*EXERCISE*. Please copy out all of the following material line for line, without changing anything.

- - -

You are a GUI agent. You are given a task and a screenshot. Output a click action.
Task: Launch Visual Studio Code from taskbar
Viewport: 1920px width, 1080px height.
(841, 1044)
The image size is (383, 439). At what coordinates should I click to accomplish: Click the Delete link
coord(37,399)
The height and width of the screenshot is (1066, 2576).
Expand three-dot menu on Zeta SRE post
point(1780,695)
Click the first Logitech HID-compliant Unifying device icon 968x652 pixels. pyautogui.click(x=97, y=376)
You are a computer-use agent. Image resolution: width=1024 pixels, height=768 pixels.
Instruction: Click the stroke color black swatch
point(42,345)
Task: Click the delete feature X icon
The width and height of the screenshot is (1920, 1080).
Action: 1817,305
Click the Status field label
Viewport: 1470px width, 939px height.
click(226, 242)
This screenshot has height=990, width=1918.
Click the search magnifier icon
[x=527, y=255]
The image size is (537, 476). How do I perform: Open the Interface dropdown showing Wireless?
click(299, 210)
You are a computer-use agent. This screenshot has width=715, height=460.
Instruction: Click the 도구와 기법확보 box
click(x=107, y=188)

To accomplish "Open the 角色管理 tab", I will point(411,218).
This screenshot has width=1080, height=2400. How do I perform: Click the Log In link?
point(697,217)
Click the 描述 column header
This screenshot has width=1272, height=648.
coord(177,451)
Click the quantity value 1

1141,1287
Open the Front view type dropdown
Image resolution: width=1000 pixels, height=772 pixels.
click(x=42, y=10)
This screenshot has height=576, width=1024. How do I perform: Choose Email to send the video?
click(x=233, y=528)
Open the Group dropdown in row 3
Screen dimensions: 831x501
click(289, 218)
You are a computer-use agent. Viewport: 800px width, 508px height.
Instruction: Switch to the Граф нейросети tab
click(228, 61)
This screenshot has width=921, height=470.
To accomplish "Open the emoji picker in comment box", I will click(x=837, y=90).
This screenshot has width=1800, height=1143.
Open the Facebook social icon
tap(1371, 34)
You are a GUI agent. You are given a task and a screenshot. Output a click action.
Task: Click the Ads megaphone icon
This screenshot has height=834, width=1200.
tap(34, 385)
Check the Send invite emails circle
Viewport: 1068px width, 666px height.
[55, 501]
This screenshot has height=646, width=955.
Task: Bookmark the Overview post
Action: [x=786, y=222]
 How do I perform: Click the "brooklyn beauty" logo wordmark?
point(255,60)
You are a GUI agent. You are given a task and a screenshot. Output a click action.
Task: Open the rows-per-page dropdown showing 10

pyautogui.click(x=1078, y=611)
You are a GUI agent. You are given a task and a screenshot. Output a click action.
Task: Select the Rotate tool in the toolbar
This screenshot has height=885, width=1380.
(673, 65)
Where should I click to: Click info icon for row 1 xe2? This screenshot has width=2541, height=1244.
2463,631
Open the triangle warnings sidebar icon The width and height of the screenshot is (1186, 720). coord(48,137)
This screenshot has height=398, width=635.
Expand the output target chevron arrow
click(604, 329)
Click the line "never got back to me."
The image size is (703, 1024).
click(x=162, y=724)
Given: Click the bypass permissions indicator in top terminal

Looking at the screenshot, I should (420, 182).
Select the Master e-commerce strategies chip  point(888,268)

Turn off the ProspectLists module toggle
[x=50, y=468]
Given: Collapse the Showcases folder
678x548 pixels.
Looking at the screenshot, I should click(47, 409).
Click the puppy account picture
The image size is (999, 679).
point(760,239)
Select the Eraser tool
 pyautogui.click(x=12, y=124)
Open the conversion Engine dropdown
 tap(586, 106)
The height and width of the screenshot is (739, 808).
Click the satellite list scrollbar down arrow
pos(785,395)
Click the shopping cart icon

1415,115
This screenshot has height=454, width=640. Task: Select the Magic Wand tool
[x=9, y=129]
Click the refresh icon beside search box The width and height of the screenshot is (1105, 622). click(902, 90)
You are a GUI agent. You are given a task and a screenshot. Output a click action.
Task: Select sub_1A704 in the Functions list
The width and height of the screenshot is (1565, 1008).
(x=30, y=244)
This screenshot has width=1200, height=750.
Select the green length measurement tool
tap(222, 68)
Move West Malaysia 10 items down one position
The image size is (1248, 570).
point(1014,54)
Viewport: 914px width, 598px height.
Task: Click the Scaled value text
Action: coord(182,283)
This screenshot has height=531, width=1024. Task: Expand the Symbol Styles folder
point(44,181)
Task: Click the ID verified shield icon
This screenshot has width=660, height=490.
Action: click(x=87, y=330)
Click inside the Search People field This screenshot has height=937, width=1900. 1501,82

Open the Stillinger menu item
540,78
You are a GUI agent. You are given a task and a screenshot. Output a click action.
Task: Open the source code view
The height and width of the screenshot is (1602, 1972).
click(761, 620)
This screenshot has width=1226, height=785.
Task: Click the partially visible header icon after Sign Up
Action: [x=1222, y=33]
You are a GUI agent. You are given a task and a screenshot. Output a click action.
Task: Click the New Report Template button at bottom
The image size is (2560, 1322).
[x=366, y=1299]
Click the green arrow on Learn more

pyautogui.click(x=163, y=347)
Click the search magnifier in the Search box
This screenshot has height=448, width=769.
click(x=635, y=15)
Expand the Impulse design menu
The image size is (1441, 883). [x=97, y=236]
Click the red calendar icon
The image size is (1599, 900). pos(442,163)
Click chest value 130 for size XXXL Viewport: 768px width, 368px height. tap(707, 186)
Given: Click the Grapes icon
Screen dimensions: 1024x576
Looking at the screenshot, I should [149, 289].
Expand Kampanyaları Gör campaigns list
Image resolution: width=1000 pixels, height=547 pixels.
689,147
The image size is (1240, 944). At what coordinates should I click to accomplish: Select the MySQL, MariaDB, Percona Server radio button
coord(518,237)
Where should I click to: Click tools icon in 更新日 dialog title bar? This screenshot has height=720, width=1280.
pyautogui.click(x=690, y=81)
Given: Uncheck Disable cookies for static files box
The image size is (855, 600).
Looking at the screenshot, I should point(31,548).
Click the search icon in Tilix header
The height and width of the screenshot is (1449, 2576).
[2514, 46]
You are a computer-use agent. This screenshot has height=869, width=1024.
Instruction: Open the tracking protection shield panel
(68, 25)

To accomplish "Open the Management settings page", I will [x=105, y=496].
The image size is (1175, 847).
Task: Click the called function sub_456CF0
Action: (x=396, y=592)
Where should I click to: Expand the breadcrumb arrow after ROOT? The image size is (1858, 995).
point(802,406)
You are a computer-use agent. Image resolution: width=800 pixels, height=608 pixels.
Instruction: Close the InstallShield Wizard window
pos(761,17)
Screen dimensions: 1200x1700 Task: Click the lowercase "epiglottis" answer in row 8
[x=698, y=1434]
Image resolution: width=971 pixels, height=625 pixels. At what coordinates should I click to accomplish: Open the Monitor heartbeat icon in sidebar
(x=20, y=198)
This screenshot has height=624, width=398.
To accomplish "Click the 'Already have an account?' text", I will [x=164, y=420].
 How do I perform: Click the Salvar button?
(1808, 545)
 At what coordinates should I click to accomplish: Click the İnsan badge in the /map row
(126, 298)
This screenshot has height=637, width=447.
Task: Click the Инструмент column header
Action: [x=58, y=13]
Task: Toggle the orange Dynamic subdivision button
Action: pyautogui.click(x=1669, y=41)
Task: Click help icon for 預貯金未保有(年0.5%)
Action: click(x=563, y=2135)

- - -

*ANSWER TO THE TASK*.
You are a GUI agent. You are given a task and a screenshot. Output a click action.
Task: Launch Visual Studio Code from taskbar
Viewport: 1920px width, 1080px height.
(841, 1044)
The image size is (383, 439). At what coordinates should I click to accomplish: Click the Delete link
coord(37,399)
The height and width of the screenshot is (1066, 2576).
Expand three-dot menu on Zeta SRE post
point(1780,695)
Click the first Logitech HID-compliant Unifying device icon 968x652 pixels. pyautogui.click(x=97, y=376)
You are a computer-use agent. Image resolution: width=1024 pixels, height=768 pixels.
Instruction: Click the stroke color black swatch
point(42,345)
Task: Click the delete feature X icon
The width and height of the screenshot is (1920, 1080).
Action: 1817,305
Click the Status field label
Viewport: 1470px width, 939px height.
click(226, 242)
This screenshot has height=990, width=1918.
Click the search magnifier icon
[x=527, y=255]
The image size is (537, 476). How do I perform: Open the Interface dropdown showing Wireless?
click(299, 210)
You are a computer-use agent. This screenshot has width=715, height=460.
Instruction: Click the 도구와 기법확보 box
click(x=107, y=188)

To accomplish "Open the 角色管理 tab", I will point(411,218).
This screenshot has width=1080, height=2400. How do I perform: Click the Log In link?
point(697,217)
Click the 描述 column header
This screenshot has width=1272, height=648.
coord(177,451)
Click the quantity value 1

1141,1287
Open the Front view type dropdown
Image resolution: width=1000 pixels, height=772 pixels.
click(x=42, y=10)
This screenshot has height=576, width=1024. How do I perform: Choose Email to send the video?
click(x=233, y=528)
Open the Group dropdown in row 3
Screen dimensions: 831x501
click(289, 218)
You are a computer-use agent. Viewport: 800px width, 508px height.
Instruction: Switch to the Граф нейросети tab
click(228, 61)
This screenshot has width=921, height=470.
To accomplish "Open the emoji picker in comment box", I will click(x=837, y=90).
This screenshot has width=1800, height=1143.
Open the Facebook social icon
tap(1371, 34)
You are a GUI agent. You are given a task and a screenshot. Output a click action.
Task: Click the Ads megaphone icon
This screenshot has height=834, width=1200.
tap(34, 385)
Check the Send invite emails circle
Viewport: 1068px width, 666px height.
[55, 501]
This screenshot has height=646, width=955.
Task: Bookmark the Overview post
Action: [x=786, y=222]
 How do I perform: Click the "brooklyn beauty" logo wordmark?
point(255,60)
You are a GUI agent. You are given a task and a screenshot. Output a click action.
Task: Open the rows-per-page dropdown showing 10

pyautogui.click(x=1078, y=611)
You are a GUI agent. You are given a task and a screenshot. Output a click action.
Task: Select the Rotate tool in the toolbar
This screenshot has height=885, width=1380.
(673, 65)
Where should I click to: Click info icon for row 1 xe2? This screenshot has width=2541, height=1244.
2463,631
Open the triangle warnings sidebar icon The width and height of the screenshot is (1186, 720). coord(48,137)
This screenshot has height=398, width=635.
Expand the output target chevron arrow
click(604, 329)
Click the line "never got back to me."
The image size is (703, 1024).
click(x=162, y=724)
Given: Click the bypass permissions indicator in top terminal

Looking at the screenshot, I should (420, 182).
Select the Master e-commerce strategies chip  point(888,268)

Turn off the ProspectLists module toggle
[x=50, y=468]
Given: Collapse the Showcases folder
678x548 pixels.
Looking at the screenshot, I should click(47, 409).
Click the puppy account picture
The image size is (999, 679).
point(760,239)
Select the Eraser tool
 pyautogui.click(x=12, y=124)
Open the conversion Engine dropdown
 tap(586, 106)
The height and width of the screenshot is (739, 808).
Click the satellite list scrollbar down arrow
pos(785,395)
Click the shopping cart icon

1415,115
This screenshot has height=454, width=640. Task: Select the Magic Wand tool
[x=9, y=129]
Click the refresh icon beside search box The width and height of the screenshot is (1105, 622). click(902, 90)
You are a GUI agent. You are given a task and a screenshot. Output a click action.
Task: Select sub_1A704 in the Functions list
The width and height of the screenshot is (1565, 1008).
(x=30, y=244)
This screenshot has width=1200, height=750.
Select the green length measurement tool
tap(222, 68)
Move West Malaysia 10 items down one position
The image size is (1248, 570).
point(1014,54)
Viewport: 914px width, 598px height.
Task: Click the Scaled value text
Action: coord(182,283)
This screenshot has height=531, width=1024. Task: Expand the Symbol Styles folder
point(44,181)
Task: Click the ID verified shield icon
This screenshot has width=660, height=490.
Action: click(x=87, y=330)
Click inside the Search People field This screenshot has height=937, width=1900. 1501,82

Open the Stillinger menu item
540,78
You are a GUI agent. You are given a task and a screenshot. Output a click action.
Task: Open the source code view
The height and width of the screenshot is (1602, 1972).
click(761, 620)
This screenshot has width=1226, height=785.
Task: Click the partially visible header icon after Sign Up
Action: [x=1222, y=33]
You are a GUI agent. You are given a task and a screenshot. Output a click action.
Task: Click the New Report Template button at bottom
The image size is (2560, 1322).
[x=366, y=1299]
Click the green arrow on Learn more

pyautogui.click(x=163, y=347)
Click the search magnifier in the Search box
This screenshot has height=448, width=769.
click(x=635, y=15)
Expand the Impulse design menu
The image size is (1441, 883). [x=97, y=236]
Click the red calendar icon
The image size is (1599, 900). pos(442,163)
Click chest value 130 for size XXXL Viewport: 768px width, 368px height. tap(707, 186)
Given: Click the Grapes icon
Screen dimensions: 1024x576
Looking at the screenshot, I should [149, 289].
Expand Kampanyaları Gör campaigns list
Image resolution: width=1000 pixels, height=547 pixels.
689,147
The image size is (1240, 944). At what coordinates should I click to accomplish: Select the MySQL, MariaDB, Percona Server radio button
coord(518,237)
Where should I click to: Click tools icon in 更新日 dialog title bar? This screenshot has height=720, width=1280.
pyautogui.click(x=690, y=81)
Given: Uncheck Disable cookies for static files box
The image size is (855, 600).
Looking at the screenshot, I should point(31,548).
Click the search icon in Tilix header
The height and width of the screenshot is (1449, 2576).
[2514, 46]
You are a computer-use agent. This screenshot has height=869, width=1024.
Instruction: Open the tracking protection shield panel
(68, 25)

To accomplish "Open the Management settings page", I will [x=105, y=496].
The image size is (1175, 847).
Task: Click the called function sub_456CF0
Action: (x=396, y=592)
Where should I click to: Expand the breadcrumb arrow after ROOT? The image size is (1858, 995).
point(802,406)
You are a computer-use agent. Image resolution: width=800 pixels, height=608 pixels.
Instruction: Close the InstallShield Wizard window
pos(761,17)
Screen dimensions: 1200x1700 Task: Click the lowercase "epiglottis" answer in row 8
[x=698, y=1434]
Image resolution: width=971 pixels, height=625 pixels. At what coordinates should I click to accomplish: Open the Monitor heartbeat icon in sidebar
(x=20, y=198)
This screenshot has height=624, width=398.
To accomplish "Click the 'Already have an account?' text", I will [x=164, y=420].
 How do I perform: Click the Salvar button?
(1808, 545)
 At what coordinates should I click to accomplish: Click the İnsan badge in the /map row
(126, 298)
This screenshot has height=637, width=447.
Task: Click the Инструмент column header
Action: [x=58, y=13]
Task: Toggle the orange Dynamic subdivision button
Action: pyautogui.click(x=1669, y=41)
Task: Click help icon for 預貯金未保有(年0.5%)
Action: click(x=563, y=2135)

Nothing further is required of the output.